Egyptian Journal of Critical Care Medicine (May 2025)
The systemic immune-inflammation index (SII) as a predictor of acute kidney injury and in-hospital mortality in patients with sepsis and septic shock
Abstract
Abstract Purpose Sepsis is an infection-induced disorder triggering a life-threatening response in the host. Acute kidney injury (AKI) is a prevalent and serious consequence in septic patients with high rates of morbidity and mortality. The systemic immune-inflammation index (SII) has emerged as a prognostic biomarker in various conditions, but its role in predicting AKI remains unexamined.

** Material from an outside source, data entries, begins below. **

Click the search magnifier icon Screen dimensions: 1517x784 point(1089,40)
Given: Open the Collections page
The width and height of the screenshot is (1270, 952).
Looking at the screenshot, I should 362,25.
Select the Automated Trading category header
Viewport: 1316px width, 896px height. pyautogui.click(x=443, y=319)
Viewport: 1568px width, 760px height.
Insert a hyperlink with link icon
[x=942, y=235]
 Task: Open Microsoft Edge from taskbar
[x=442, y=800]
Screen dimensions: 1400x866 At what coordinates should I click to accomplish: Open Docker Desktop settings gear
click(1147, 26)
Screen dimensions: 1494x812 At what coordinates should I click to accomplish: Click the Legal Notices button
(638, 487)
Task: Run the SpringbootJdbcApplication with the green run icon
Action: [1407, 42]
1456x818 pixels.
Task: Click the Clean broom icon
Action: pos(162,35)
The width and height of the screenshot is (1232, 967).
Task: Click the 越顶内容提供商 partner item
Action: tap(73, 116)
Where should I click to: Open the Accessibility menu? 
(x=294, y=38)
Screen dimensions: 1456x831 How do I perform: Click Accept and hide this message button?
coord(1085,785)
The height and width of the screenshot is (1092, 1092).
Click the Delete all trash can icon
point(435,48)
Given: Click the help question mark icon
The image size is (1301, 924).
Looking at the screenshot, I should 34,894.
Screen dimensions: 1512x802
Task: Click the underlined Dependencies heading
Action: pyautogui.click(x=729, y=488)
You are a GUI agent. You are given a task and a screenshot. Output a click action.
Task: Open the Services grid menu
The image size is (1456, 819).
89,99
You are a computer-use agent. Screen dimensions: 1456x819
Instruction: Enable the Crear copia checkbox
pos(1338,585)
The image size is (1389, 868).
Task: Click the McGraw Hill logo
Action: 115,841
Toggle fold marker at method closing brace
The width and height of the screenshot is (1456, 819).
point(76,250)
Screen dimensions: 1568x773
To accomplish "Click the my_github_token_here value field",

This study sought to assess the efficacy of SII in predicting AKI and in-hospital mortality in septic patients.. Methods The study involved 120 patients diagnosed with sepsis and septic shock, registered at the Critical Care Medicine Department at Cairo University from November 2023 to July 2024. Sepsis diagnosis was determined according to the third consensus definition of sepsis (Sepsis-3). Upon admission, patients were evaluated through a full medical history, physical examination, and laboratory tests including complete blood count for SII calculation, blood urea nitrogen, and serum creatinine at the time of admission and after 48 h. Results The mean age of the enrolled patients in the study was 66.75 ± 14.84 years. AKI occurred in 42.5% of patients, and the mortality rate was 33.3%. The mean SII value was 2017.38. SII significantly predicted the development of AKI, establishing a cutoff value of > 1602, sensitivity of 84.3%, and specificity of 89.9%. Additionally, SII significantly predicted in-hospital mortality, with a cutoff value of > 1801.411, sensitivity of 95%, and specificity of 90%. Conclusion SII is a potentially valuable, cost-effective, and readily available biomarker that can significantly predict the occurrence of AKI and in-hospital mortality in septic patients.